John A. Koskinen, the president's Y2K adviser, stopped short of declaring victory over the Y2K bug at a noon briefing today.
He said he had ruled out any major Y2K problems arising abroad that could harm the U.S. economy but wanted to wait through the day and see how the stock markets operated before determining that no significant Year 2000 computer threats existed.
Koskinen said the stock markets had opened "without any reported incidents."
According to the data flowing into the White House's $50 million command center, which has been on alert for Y2K problems since Friday, only minor glitches have seemed to interrupt companies and governments.

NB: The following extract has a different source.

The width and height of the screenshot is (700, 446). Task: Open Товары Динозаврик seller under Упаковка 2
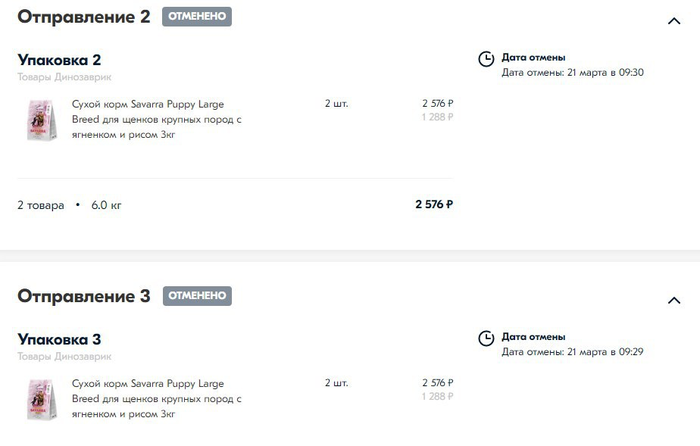click(x=64, y=77)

On Sunday, for example, the Godiva Chocolate Co. discovered its cash registers would not work in its New York stores, but the company downloaded a patch and had its businesses up and running by noon.
In Sweden, 100,000 bank customers discovered they could not access their accounts because they had forgotten to update their browsers' software.

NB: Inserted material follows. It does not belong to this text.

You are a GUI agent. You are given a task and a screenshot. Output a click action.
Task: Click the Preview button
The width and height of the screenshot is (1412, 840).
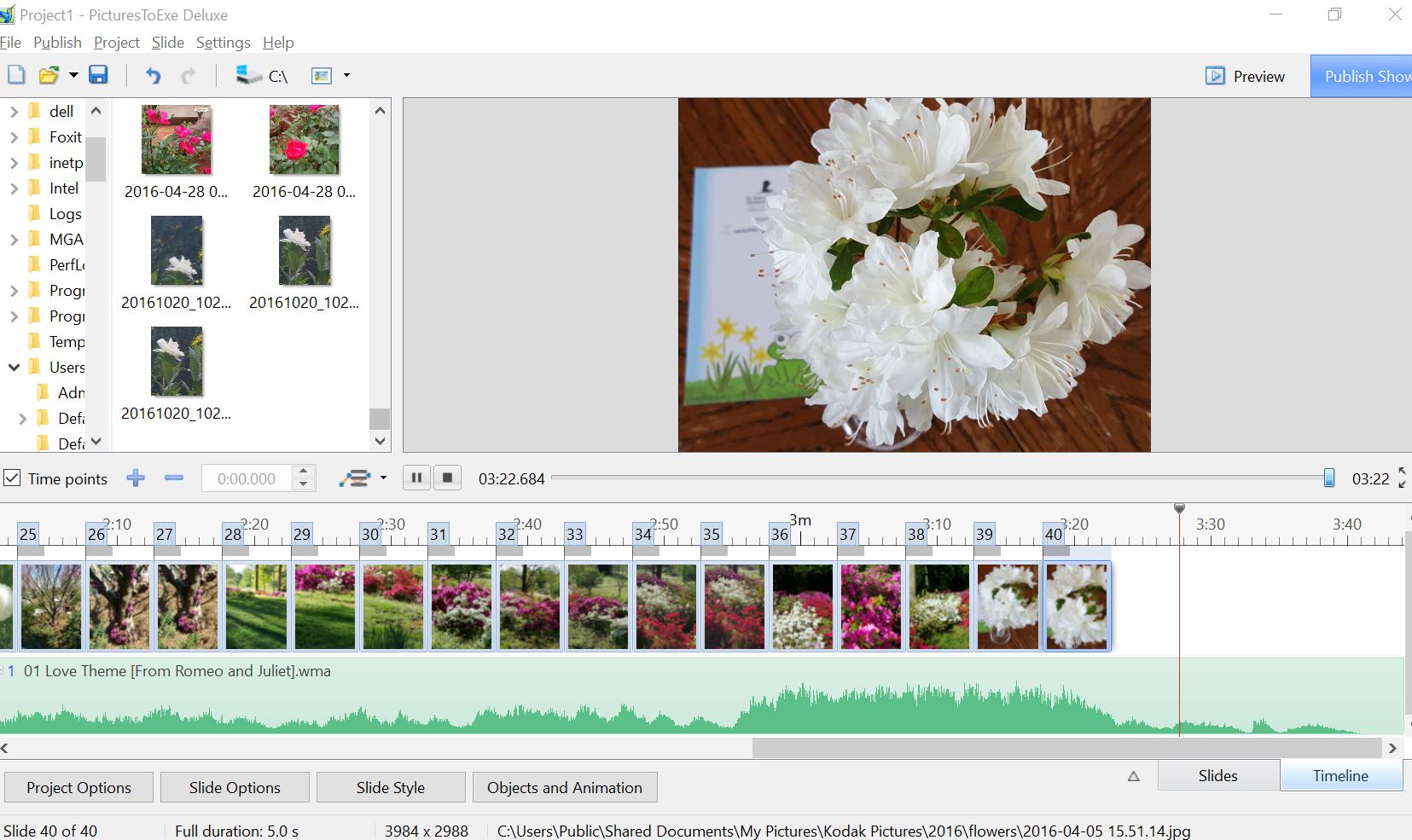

But the series of small glitches showing up, Koskinen said, left him with virtually no concern that they would grow into problems for the economy.
In the federal government, there were few reports of any problems.

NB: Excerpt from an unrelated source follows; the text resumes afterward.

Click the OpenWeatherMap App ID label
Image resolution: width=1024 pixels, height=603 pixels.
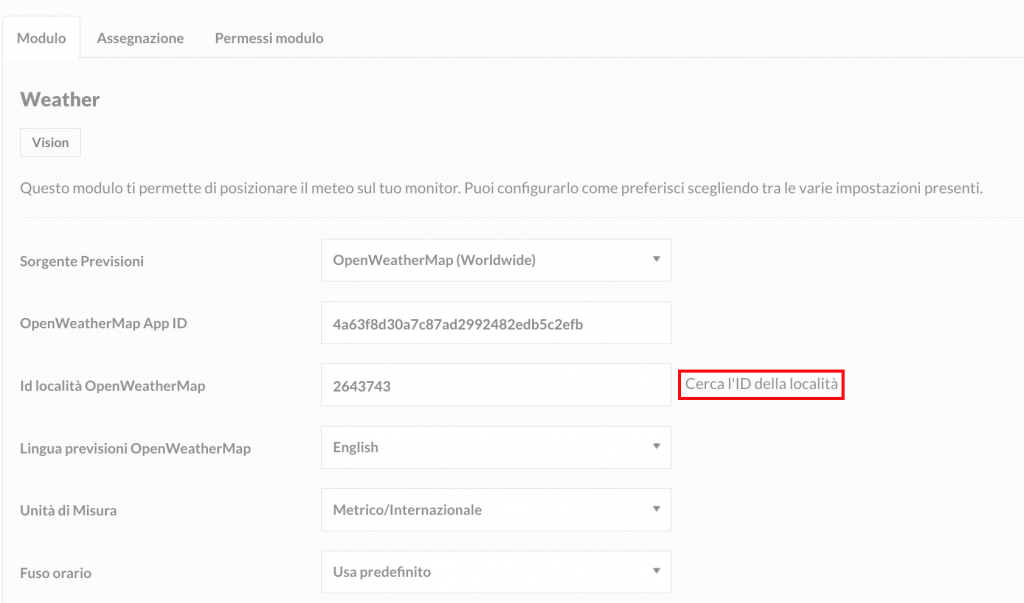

The Social Security Administration, which sent out monthly benefit checks to 44 million Americans, opened this morning with no problems. "It was business as usual," Koskinen said.
One agency, the Bureau of Alcohol, Tobacco and Firearms, continued to battle a computer glitch that stopped gun dealers from electronically registering for licenses, Koskinen said. The computer shut down shortly after the rollover to the new year, but Koskinen said it had not been determined whether it had been caused by a Y2K problem.
There was also a report of two electric power outages in Pakistan -- one for six hours and another for eight hours -- but Koskinen said he did not know if they were caused by computer breakdowns or because of bad weather.
Koskinen said he briefed Vice President Gore on Y2K situations on Friday afternoon and again on Saturday. He said Gore expressed "a sigh of relief and satisfaction that it was a job well done."